La pêche, au harpon le jour, au filet la nuit, ils ne l’ont pas abandonnée pour autant. Au contraire, elle a pris une valeur accrue à leurs yeux en ne fournissant plus seulement un aliment de base, mais en approvisionnant les restaurants. Des restaurants de bambou, au sol de terre, aux tables grossières, aux fenêtres toujours béantes. La cuisine mêle poissons, gambas, légumes et riz. 

Tout cela n’aurait pu voir le jour si Boracay ne tenait pas de Panay un atout essentiel : l’accessibilité. On y manque de rien. Les cageots de sodas et de San Miguel, la bière nationale, s’empilent à l’entrée des restaurants. Les Malboros se consument à profusion. On peut changer la couleur de ses sandales tous les jours. Sur Panay, la piste atteint désormais Cateclan où une trouée parmi les cocotiers fait office d’aérodrome et d’où les travaux transportent les voyageurs sur l’île en dix minutes à peine. 

Boracay dépend de Panay à tous points de vue. Administrativement, ces trois districts intégrés à la commune Malay et son unique policier, établi à Manoc-Manoc, y sont rattachés. Elle en dépend surtout pour son ravitaillement. 

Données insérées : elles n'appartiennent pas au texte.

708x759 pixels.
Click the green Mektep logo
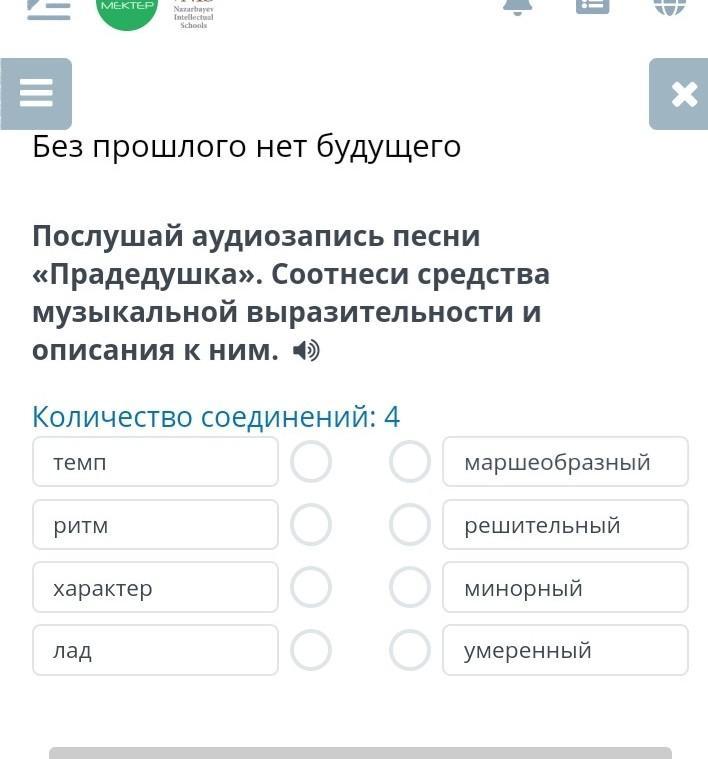point(127,10)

Tout vient de Kalibo, capitale régionale du nord de Panay qu’il faut, à partir de Cateclan, trois bonnes heures pour atteindre, en jeep, par la piste. Un voyage au cour de l’Asie, à travers ses forêts tropicales et ses champ de riz. C’est le trajet qu’accomplit deux fois par semaine un postier de Kalibo qui tient ses permanences au lavoir municipal de Balabag, de loin l’endroit le plus frais du bourg. Il vend des timbres, des enveloppes ainsi qu’une petite carte ronéotypée de l’île. Grâce à lui, il est possible d’envoyer du courrier de Boracay, et d’en recevoir. Possible mais pas certain. 

On ne laisse Boracay dans la joie. Comme à l’arrivée, tout finit par une secousse. Le pilote a poussé l’embarcation hors du sable, il est monté et a lancé le moteur. L’île s’éloigne et on ne la quitte pas des yeux. Les bulldozers ont poussé la piste jusqu’aux rivages de l’île voisine. Pourtant, ça ne la rend pas plus proche. Un charme insaisissable la maintient à l’écart : l’oubli dans lequel elle enveloppe ceux qui posent le pied sur son sol.